The organ preservation approach for rectal cancer has been explored
increasingly, aiming at improving quality of life by prevention of total
mesorectal excision (TME-surgery). In patients with intermediate rectal cancer
(IRC) and locally advanced rectal cancer (LARC) who receive neoadjuvant
(chemo)radiotherapy (in general a short-course radiotherapy or a long-course
chemoradiation, respectively) subsequent TME-surgery is still standard of care.
In patients with a good clinical response after neoadjuvant (chemo)radiation,
organ preservation may be considered, depending on the extent of the response
monitored by radiological and endoscopic assessment. Some patients show a
clinical complete response and can be monitored closely in a watch-and-wait
approach. In case of a good, but not complete response, it remains unclear
which patients may benefit from extension of the observation period after
(chemo)radiation in order to achieve a complete clinical response over time, or
in whom additional local treatment options (such as contact x-ray brachytherapy
or local excision) are beneficial in obtaining organ preservation eventually.

The aim of this study is to investigate which rate of organ preservation can be
achieved in patients with rectal cancer treated with neoadjuvant
(chemo)radiotherapy with a good clinical response, and to optimize the
different treatment strategies (Figure 1). In patients with a near-complete
response or with a small residual tumour mass, participation is offered in a
phase II feasibility trial, in which two potential organ preservation treatment
strategies are evaluated: contact x-ray brachytherapy or extension of the
waiting interval with or without additional local excision in case of residual
disease.

This is a prospective study with a mixed design. It concerns a phase II
feasibility study for patients in whom a good, but not complete response has
been achieved after (chemo)radiation (OPAXX study): two parallel single
study-arms evaluate the efficacy of experimental organ preservation approaches.
To allow for a better comparison of secondary parameters (toxicity and
morbidity of both additional local treatments) eligible patients will be
randomized between two experimental arms. Furthermore, an observational cohort
study is established to register rectal cancer patients with a good but not
complete clinical response after (chemo)radiation who are not eligible for
randomisation in the OPAXX study (OPAXX registration study).

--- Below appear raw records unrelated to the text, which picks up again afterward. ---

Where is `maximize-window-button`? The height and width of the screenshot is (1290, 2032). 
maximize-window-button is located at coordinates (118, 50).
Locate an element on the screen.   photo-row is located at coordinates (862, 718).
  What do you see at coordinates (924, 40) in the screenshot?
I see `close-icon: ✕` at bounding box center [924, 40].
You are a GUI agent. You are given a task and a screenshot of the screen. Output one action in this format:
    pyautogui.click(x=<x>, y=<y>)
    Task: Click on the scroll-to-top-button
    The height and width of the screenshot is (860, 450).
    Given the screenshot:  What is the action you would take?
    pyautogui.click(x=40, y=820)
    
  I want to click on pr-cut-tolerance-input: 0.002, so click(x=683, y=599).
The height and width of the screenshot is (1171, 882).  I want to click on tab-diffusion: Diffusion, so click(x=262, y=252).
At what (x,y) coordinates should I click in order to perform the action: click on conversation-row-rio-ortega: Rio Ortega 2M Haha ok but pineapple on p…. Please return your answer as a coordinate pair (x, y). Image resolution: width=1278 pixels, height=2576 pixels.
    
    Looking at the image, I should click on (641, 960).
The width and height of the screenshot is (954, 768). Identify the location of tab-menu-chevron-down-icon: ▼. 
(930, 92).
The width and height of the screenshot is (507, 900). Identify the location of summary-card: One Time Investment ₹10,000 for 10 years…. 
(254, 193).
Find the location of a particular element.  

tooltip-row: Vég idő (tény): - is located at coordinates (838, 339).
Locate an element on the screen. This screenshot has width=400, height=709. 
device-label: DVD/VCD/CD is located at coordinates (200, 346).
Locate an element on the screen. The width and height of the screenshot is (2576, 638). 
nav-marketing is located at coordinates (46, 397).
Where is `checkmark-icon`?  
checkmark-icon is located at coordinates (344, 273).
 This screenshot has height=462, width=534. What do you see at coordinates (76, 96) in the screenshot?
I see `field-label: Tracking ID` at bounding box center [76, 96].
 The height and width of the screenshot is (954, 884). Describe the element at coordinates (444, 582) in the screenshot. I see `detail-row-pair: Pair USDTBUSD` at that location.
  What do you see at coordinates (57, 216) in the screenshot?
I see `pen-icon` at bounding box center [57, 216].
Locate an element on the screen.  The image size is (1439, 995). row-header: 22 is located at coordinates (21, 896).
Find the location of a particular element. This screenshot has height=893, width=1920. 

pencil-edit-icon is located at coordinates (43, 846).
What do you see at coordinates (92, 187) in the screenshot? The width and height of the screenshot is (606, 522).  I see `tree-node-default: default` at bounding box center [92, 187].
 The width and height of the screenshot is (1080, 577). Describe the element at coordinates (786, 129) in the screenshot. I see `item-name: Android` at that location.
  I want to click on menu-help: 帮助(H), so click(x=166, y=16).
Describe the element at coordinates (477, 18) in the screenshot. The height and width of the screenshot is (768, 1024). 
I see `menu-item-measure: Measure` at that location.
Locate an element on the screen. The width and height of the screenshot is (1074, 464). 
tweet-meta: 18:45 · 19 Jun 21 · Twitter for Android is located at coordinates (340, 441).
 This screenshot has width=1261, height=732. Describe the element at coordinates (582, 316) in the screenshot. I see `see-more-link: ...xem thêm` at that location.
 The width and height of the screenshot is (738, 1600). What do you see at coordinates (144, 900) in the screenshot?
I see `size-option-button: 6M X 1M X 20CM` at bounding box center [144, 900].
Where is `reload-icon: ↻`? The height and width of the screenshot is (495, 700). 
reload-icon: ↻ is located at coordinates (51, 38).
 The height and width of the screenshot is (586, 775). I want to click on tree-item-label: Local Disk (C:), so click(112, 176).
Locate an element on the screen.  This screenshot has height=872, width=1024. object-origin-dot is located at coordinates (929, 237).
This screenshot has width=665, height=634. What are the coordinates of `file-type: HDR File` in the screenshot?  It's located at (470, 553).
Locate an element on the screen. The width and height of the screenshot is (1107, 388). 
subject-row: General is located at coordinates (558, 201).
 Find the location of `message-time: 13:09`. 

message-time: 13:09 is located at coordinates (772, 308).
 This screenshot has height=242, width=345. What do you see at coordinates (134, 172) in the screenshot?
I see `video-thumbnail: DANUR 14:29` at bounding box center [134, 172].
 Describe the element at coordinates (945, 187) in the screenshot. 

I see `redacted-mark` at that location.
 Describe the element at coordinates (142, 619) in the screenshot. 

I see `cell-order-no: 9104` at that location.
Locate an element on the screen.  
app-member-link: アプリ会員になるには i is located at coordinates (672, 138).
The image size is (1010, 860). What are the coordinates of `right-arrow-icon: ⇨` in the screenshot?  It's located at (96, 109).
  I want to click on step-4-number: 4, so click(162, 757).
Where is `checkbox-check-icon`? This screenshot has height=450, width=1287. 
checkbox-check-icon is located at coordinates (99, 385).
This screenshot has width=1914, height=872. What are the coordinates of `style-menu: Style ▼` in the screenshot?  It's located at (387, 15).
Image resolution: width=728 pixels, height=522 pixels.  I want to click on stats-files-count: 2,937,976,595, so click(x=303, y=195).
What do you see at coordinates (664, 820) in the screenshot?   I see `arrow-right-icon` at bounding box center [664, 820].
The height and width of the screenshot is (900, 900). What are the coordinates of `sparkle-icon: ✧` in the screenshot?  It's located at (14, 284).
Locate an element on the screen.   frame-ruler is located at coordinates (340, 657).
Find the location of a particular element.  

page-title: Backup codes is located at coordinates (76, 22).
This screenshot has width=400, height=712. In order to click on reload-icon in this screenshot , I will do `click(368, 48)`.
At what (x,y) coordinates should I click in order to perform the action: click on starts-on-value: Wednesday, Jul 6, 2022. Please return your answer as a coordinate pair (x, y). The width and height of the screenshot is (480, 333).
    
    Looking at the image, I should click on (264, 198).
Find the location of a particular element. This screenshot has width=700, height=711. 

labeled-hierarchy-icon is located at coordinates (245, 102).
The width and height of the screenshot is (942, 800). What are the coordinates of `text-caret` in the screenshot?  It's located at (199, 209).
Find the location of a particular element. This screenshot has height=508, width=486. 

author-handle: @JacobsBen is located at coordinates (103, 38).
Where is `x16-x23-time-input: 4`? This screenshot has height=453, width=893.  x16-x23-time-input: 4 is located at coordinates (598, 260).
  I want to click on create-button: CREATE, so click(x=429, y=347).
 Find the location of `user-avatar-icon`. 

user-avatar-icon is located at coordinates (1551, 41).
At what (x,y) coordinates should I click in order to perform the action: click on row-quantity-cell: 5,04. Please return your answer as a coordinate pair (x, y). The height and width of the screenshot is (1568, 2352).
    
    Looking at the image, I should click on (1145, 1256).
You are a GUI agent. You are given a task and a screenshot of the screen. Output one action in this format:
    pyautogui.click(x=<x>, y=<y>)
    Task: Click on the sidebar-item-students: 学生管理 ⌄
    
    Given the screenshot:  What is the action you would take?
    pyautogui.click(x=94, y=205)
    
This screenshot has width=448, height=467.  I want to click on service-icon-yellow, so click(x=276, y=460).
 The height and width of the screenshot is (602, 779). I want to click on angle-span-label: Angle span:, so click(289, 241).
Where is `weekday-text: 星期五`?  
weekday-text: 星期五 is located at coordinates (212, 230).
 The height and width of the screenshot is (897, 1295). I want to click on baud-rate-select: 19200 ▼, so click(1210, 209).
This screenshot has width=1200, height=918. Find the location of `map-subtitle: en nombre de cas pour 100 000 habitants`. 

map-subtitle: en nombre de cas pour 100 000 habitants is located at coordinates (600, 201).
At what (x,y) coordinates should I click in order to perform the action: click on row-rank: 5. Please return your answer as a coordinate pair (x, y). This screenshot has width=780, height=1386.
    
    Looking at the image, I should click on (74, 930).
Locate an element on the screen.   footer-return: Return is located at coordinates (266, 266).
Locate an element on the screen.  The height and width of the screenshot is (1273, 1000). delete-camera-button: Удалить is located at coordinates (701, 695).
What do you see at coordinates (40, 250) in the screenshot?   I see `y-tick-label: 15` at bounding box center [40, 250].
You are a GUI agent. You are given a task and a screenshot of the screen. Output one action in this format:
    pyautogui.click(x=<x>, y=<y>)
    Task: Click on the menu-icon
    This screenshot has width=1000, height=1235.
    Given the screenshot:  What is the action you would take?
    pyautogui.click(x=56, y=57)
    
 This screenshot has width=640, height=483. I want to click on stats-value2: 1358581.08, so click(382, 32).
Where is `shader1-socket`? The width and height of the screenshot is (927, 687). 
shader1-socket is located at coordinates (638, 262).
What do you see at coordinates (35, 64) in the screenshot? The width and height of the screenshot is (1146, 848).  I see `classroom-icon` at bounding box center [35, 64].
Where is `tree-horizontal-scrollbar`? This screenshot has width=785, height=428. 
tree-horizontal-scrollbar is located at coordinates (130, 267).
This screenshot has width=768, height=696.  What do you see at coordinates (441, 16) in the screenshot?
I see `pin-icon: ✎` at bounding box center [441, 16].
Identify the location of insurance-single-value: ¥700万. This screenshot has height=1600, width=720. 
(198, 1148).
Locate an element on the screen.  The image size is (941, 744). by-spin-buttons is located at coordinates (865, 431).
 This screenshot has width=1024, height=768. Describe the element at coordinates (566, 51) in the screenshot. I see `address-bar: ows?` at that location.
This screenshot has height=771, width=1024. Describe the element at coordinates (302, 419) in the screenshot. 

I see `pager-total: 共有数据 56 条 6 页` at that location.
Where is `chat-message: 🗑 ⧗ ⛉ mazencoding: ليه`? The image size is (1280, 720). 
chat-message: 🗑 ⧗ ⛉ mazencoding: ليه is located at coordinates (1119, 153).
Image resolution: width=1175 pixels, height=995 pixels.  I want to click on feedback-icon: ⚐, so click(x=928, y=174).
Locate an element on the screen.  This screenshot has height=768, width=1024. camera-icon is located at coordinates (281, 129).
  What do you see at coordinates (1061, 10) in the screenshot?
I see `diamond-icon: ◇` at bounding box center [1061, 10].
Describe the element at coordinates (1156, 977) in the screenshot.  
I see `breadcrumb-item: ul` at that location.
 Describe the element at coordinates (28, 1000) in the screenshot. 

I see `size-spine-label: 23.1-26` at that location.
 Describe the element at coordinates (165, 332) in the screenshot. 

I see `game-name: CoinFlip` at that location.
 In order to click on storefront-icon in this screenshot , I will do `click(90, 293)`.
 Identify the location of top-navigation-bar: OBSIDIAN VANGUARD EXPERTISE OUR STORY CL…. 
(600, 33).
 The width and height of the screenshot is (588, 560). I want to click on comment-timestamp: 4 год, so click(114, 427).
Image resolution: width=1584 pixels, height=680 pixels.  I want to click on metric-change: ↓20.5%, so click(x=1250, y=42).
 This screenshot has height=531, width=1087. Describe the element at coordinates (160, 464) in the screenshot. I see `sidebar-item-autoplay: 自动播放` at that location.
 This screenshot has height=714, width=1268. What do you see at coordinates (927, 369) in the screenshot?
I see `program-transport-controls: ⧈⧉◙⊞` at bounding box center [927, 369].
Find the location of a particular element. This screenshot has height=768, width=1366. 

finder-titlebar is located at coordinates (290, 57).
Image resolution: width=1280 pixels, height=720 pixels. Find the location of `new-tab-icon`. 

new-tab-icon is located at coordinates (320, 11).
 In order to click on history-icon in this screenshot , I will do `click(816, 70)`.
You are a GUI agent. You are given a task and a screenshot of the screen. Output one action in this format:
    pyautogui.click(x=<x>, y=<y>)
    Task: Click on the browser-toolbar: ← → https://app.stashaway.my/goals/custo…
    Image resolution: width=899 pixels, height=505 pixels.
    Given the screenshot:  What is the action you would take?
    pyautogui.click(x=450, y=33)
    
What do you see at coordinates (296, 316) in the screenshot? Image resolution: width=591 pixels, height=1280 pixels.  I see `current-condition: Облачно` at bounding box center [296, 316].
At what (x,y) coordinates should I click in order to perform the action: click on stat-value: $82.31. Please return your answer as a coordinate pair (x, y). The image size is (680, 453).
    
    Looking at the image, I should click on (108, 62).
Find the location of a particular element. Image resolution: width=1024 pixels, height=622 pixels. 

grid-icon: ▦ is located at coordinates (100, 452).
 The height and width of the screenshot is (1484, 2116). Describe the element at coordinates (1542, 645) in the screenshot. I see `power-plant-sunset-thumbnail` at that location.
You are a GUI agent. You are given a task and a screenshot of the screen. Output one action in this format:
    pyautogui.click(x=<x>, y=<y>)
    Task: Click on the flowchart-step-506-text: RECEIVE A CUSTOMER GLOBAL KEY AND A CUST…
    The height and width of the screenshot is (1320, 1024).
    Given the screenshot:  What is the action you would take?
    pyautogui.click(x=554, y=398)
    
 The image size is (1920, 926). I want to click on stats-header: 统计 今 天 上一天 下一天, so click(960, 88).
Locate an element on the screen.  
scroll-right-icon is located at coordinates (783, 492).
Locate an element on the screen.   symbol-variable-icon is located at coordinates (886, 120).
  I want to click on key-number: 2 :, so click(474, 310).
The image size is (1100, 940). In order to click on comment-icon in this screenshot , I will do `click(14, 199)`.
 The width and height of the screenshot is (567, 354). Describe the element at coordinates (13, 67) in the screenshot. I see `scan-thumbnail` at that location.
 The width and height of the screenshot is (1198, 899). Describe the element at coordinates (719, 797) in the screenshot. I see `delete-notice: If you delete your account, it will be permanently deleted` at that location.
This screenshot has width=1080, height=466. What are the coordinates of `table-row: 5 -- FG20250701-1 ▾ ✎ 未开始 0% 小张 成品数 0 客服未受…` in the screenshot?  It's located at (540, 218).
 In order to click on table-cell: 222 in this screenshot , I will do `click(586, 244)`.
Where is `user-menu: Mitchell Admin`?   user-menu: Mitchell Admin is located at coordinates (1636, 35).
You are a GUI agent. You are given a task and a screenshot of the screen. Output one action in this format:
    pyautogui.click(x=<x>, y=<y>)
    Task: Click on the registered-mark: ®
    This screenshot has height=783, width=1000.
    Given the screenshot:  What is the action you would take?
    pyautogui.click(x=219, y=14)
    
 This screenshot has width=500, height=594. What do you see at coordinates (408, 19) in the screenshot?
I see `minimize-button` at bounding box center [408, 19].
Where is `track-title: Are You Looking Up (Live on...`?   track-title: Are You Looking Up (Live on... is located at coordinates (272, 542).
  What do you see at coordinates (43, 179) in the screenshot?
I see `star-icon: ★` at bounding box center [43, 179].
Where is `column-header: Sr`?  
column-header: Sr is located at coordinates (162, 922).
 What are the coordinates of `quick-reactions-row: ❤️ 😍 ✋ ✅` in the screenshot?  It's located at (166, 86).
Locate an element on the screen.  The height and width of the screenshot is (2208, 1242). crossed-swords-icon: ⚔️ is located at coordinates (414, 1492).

Arm 1: Contact x-ray brachytherapy will be given applied after randomisation
with a maximum interval of 14 weeks after finishing the neoadjuvant
(chemo)radiation. Contact x-ray brachytherapy consists of three fractions of
30Gy per fraction applied to the tumour, with a 2 week interval between each
boost. Response evaluation takes place every 3 months thereafter. Patients in
whom a clinical complete response is detected during follow-up are offered a
watch-and-wait approach; patients in whom an incomplete response or disease
progression is noted, completion or salvage TME-surgery is advised.
Arm 2: The waiting interval will be extended with 6-8 more weeks after the
first response evaluation, followed by a second (or third in case of ongoing
response) re-assessment. Patients with a clinical complete response at the time
of the second (or third) response evaluation will be offered a watch-and-wait
approach without any surgical treatment. Patients with a remaining small lesion
will be offered transanal local excision. Depending on the final pathological
staging after local excision, patients are categorized as low-risk or
high-risk, and will be offered a watch-and-wait strategy or completion
TME-surgery, respectively.

Standard treatment of IRC and LAR consists of neoadjuvant short-course or
long-course (chemo)radiotherapy followed by TME-surgery. If a clinical complete
response is seen at response evaluation, a watch-and-wait approach is currently
considered a valid strategy in selected patients according to the Dutch
national guidelines. In the ongoing Dutch national prospective registry
patients with a near-complete response are currently offered an extension of
the observation period rather than TME-surgery, and, subsequently, a
watch-and-wait policy when a clinical complete response is noted over time. On
the other hand, all patients with a persistent residual lesion will proceed to
TME-surgery.
In the current study, two experimental approaches are introduced that could
increase organ preservation rates in patients with a good, but not-complete
response at the first response evaluation: additional endoluminal contact x-ray
brachytherapy and local excision of the tumour remnant.
Prior to randomisation, eligible patients are well informed about the risks of
the two experimental treatment strategies (i.e. unclear long-term oncological
outcome), and are offered standard-of-care TME-surgery. Moreover, patients will
be informed that additional treatment with contact x-ray brachytherapy or local
excision might increase the morbidity rates in case completion or salvage
TME-surgery is required.
Finally, in both arms of this phase II study an intensive surveillance program
has been established, in order to detect treatment failure, tumour regrowth or
disease recurrence at an early stage, in order to proceed to completion or
salvage TME-surgery when needed and when possible.